▶ _To do_
Please print out the entries below unchanged and skip the images.

▶ _The input_

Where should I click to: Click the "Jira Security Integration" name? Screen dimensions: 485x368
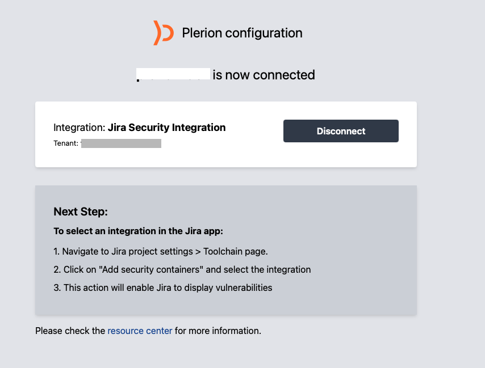(166, 128)
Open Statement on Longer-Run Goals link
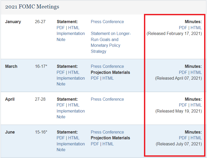The width and height of the screenshot is (207, 158). click(x=111, y=42)
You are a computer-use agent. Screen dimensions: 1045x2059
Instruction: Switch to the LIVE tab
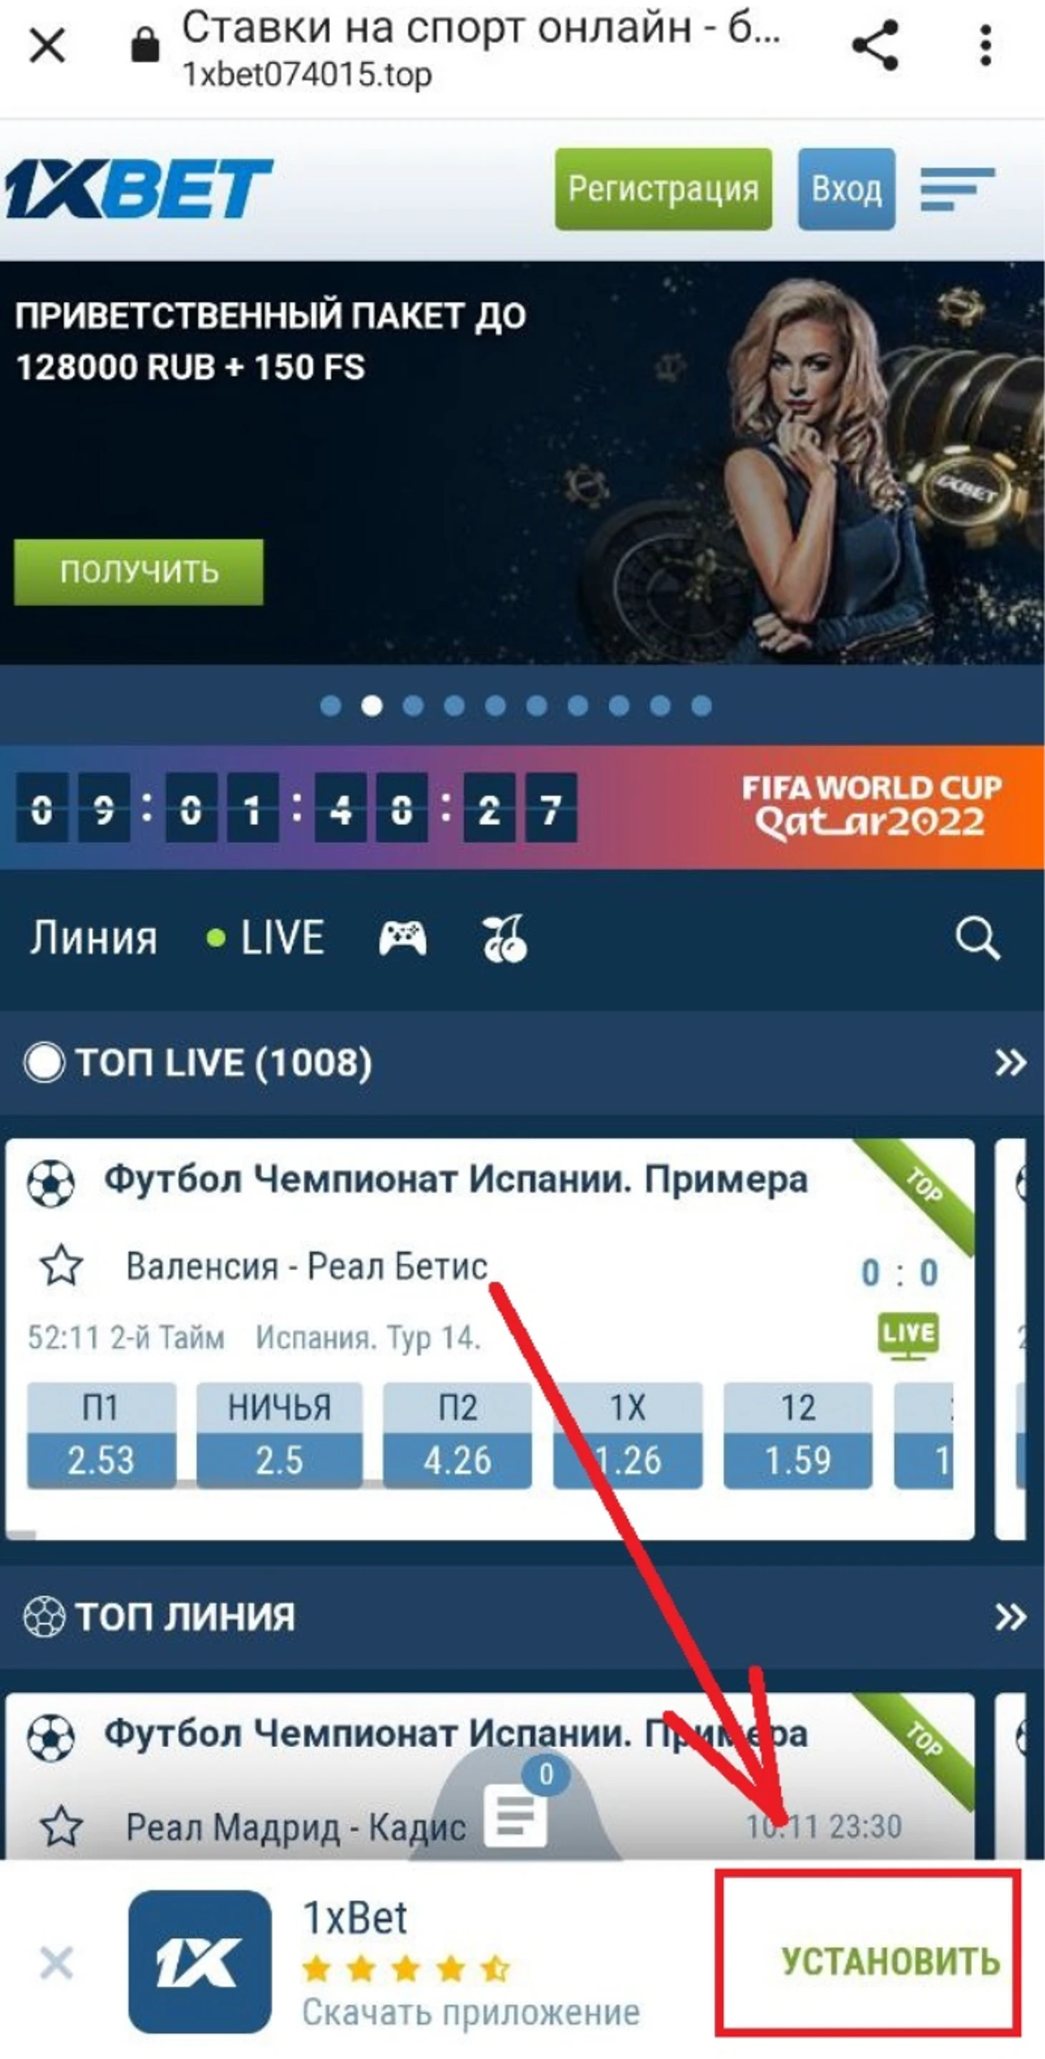tap(265, 938)
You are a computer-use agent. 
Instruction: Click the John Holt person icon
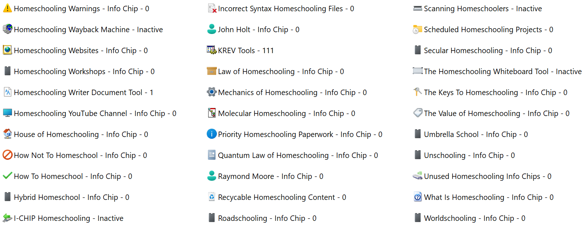[x=211, y=29]
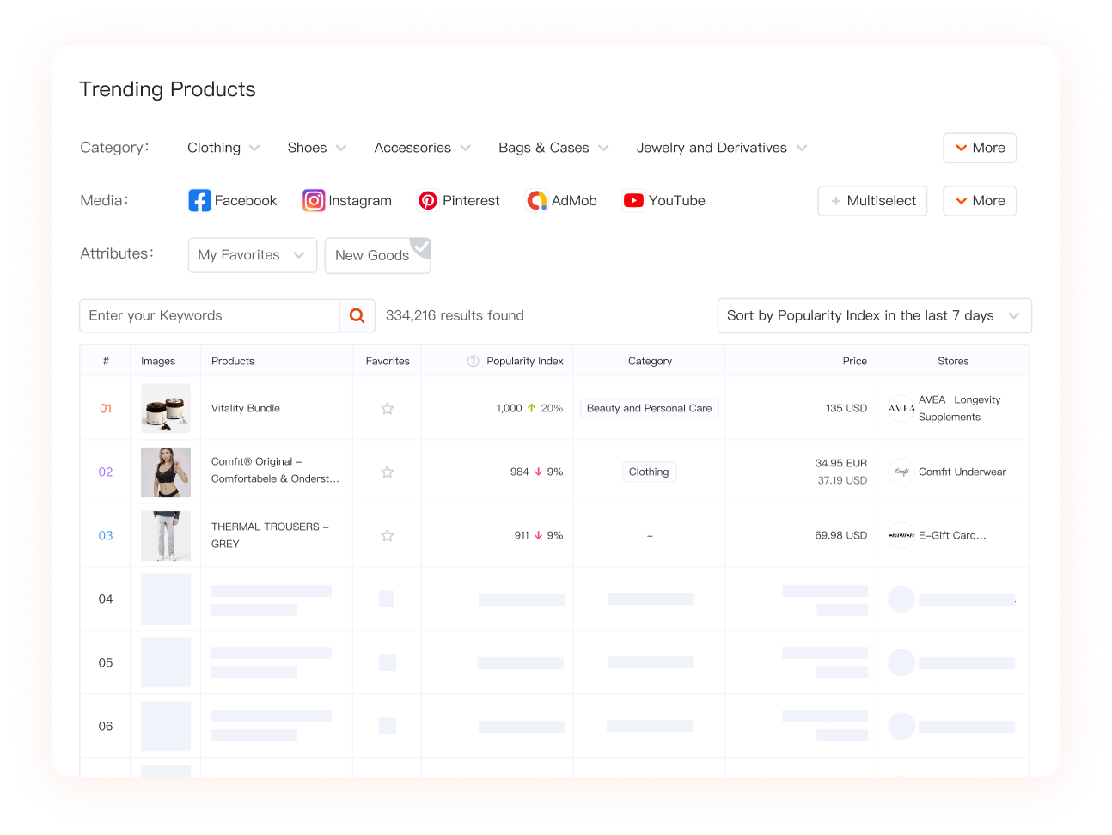This screenshot has height=835, width=1112.
Task: Expand More options in Category row
Action: click(x=980, y=148)
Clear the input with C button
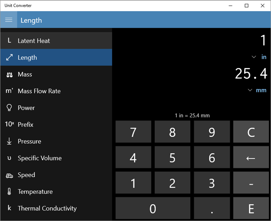Screen dimensions: 271x221 [251, 132]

▶ _Answer to this exercise_
Where should I click to: Click the "Jira Security Integration" name? Screen dimensions: 485x368
(166, 128)
Open Statement on Longer-Run Goals link
The width and height of the screenshot is (207, 158). click(x=111, y=42)
You are a computer-use agent. Screen dimensions: 1045x2059
Instruction: Switch to the LIVE tab
tap(265, 938)
You are a computer-use agent. 
Instruction: Click the John Holt person icon
[x=211, y=29]
This screenshot has height=835, width=1112.
Task: Expand More options in Category row
Action: click(x=980, y=148)
Clear the input with C button
Screen dimensions: 271x221 [251, 132]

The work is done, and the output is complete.